━━ TRECHO SELECIONADO

A eleição de Donald Trump, entre outras consequências, mexeu com o mercado de criptomoedas. O recém-empossado presidente criou um grupo de trabalho de ativos digitais, e há expectativa de que o Tesouro americano possa, de alguma forma, dar suporte a este mercado.
Ao mesmo tempo, El Salvador, primeiro (e até o momento, único) país a adotar o bitcoin como moeda oficial, voltou atrás como parte de um acordo com o FMI. A partir deste mês, o bitcoin não terá mais curso forçado na república centro-americana.
O bitcoin tornou-se uma espécie de religião, com seus sacerdotes (os donos das corretoras) e seus seguidores fanáticos. Qualquer crítica que se faça à criptomoeda é encarada como uma heresia, uma tentativa de defesa da velha e falida ordem monetária internacional, que gira em torno das moedas “fiat”, manipuladas pelos bancos centrais. As criptomoedas seriam, por construção, imunes à inflação e, portanto, a solução pura e perfeita para manter íntegro o poder de compra da humanidade. Como toda religião, o objetivo é a purificação. No caso, do sistema monetário.
As criptomoedas são a materialização do sonho de John Lennon. Em sua mais famosa canção “Imagine”, o ex-Beatle pede para imaginar um mundo sem países. As criptos pretendem ser exatamente isso, uma moeda sem fronteiras, sem um Estado nacional por trás.

━━━━
━━ MATERIAIS FORNECIDOS

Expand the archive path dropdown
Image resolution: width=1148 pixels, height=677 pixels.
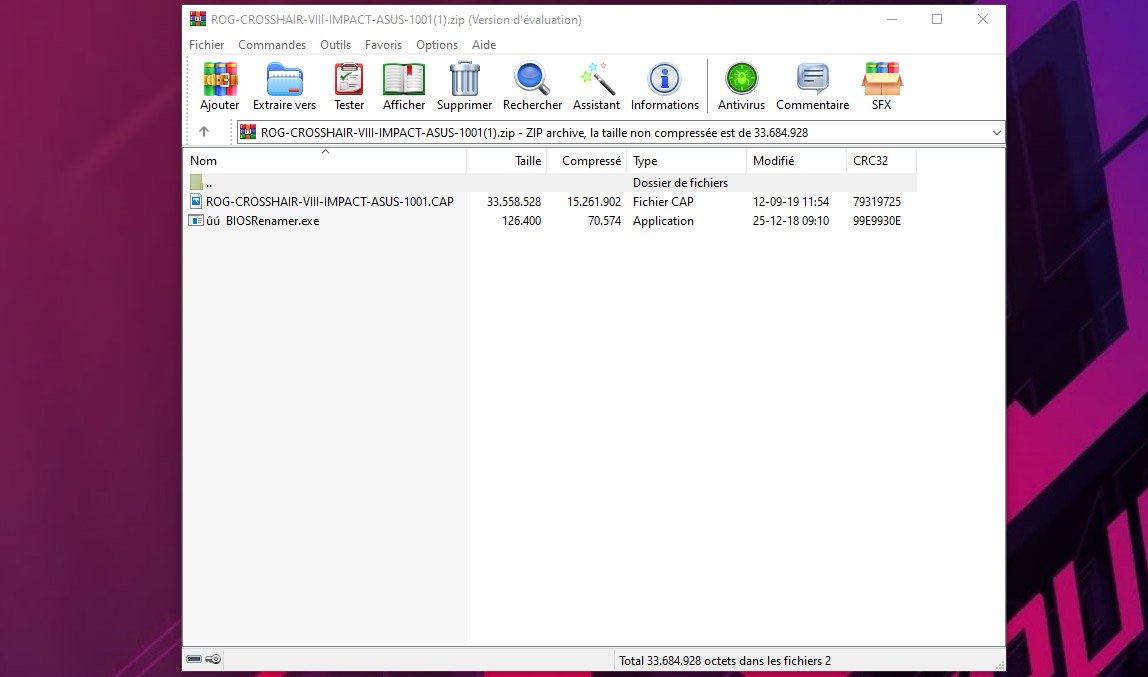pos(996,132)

━━━━
━━ MATERIAIS FORNECIDOS

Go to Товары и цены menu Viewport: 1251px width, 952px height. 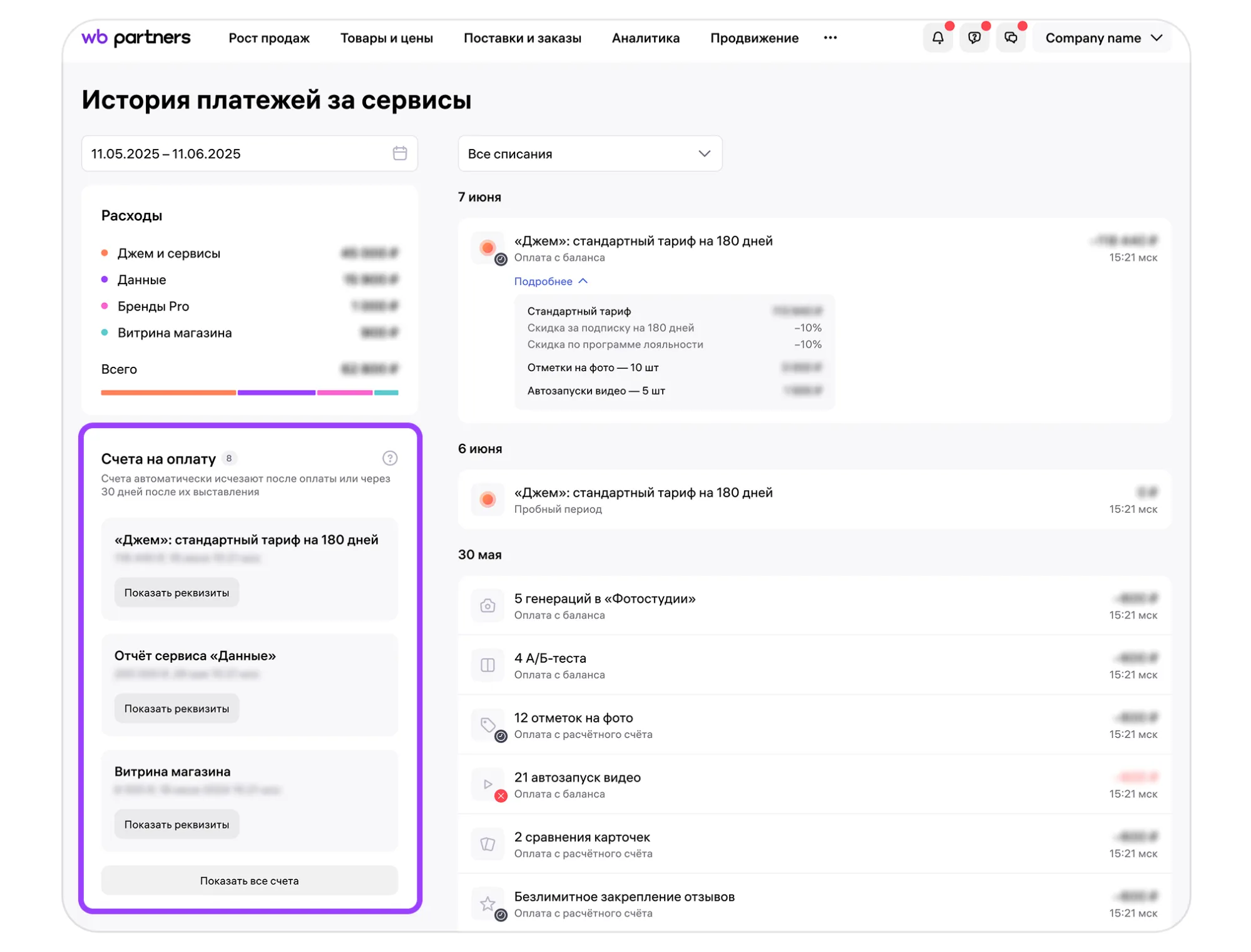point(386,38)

━━━━
━━ MATERIAIS FORNECIDOS

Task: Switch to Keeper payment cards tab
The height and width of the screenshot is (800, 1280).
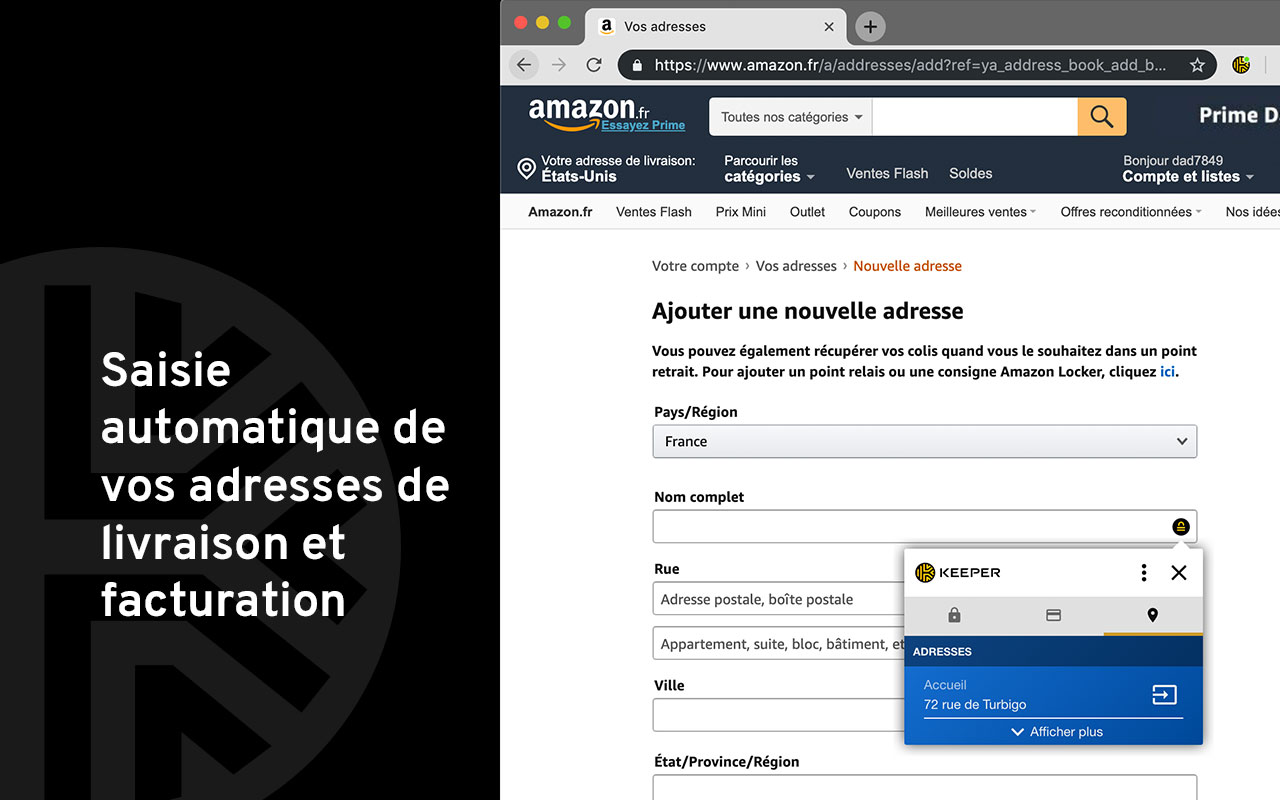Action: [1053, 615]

━━━━

[TAREFAS A FAZER]
1. Reescreva o trecho da listagem que abre com a linha que contém "Expand the archive path dropdown" e fecha com a linha que contém "pos(996,132)", substituindo "dropdown" por "menu suspenso" sem alterar mais nada. Deixe as imagens de fora da resposta.
2. Prossiga com o texto sobre criptomoedas a partir do ponto em que ele termina.
O texto sobre criptomoedas e a listagem são materiais independentes entre si.

[RESPOSTAS ESCRITAS]
1.
Expand the archive path menu suspenso
Image resolution: width=1148 pixels, height=677 pixels.
pos(996,132)

2.
A moeda de Lennon é o esperanto das moedas. O esperanto foi uma língua criada para substituir todas as línguas, e acabar com o domínio que uma língua nacional opera sobre outras culturas. Não há cultura sem linguagem, e quem domina o idioma domina a cultura. O inglês e o dólar são instrumentos de poder, ainda que não seja um fenômeno unidirecional: o inglês e o dólar somente alcançaram o status atual porque os EUA detém o status de país mais poderoso do planeta. São realidades que se retroalimentam.
Mas, assim como o esperanto, o bitcoin não passa de uma construção artificial. Da mesma forma que o esperanto não tem o suporte de uma cultura, o bitcoin não tem o suporte de uma economia. Acima, afirmei que não há cultura sem uma linguagem. Da mesma forma, não há linguagem sem uma cultura. O esperanto pretendia ser a linguagem universal através de uma engenharia social artificial. Da mesma forma, não existe moeda sem o suporte de um sistema econômico.
Relembremos as três funções de uma moeda: 1) meio de troca, 2) unidade de conta (expressão dos preços das mercadorias na unidade monetária) e 3) reserva de valor. O bitcoin, assim como o ouro, tem somente a terceira função, reserva de valor. Mas isso não é o suficiente para que seja uma moeda. Imóveis também são reserva de valor, e nem por isso são moedas, a não ser em uma economia baseada em escambo, em que qualquer mercadoria se torna moeda. Quando chegamos neste ponto de maneira generalizada, é sinal de que o sistema econômico está disfuncional.
O sonho é que essa moeda sem Estados nacionais possa, algum dia, assumir as duas outras funções. Teríamos, então, um “mundo sem países”, como sonhado por Lennon, pelo menos no que se refere ao sistema monetário. Há alguma chance?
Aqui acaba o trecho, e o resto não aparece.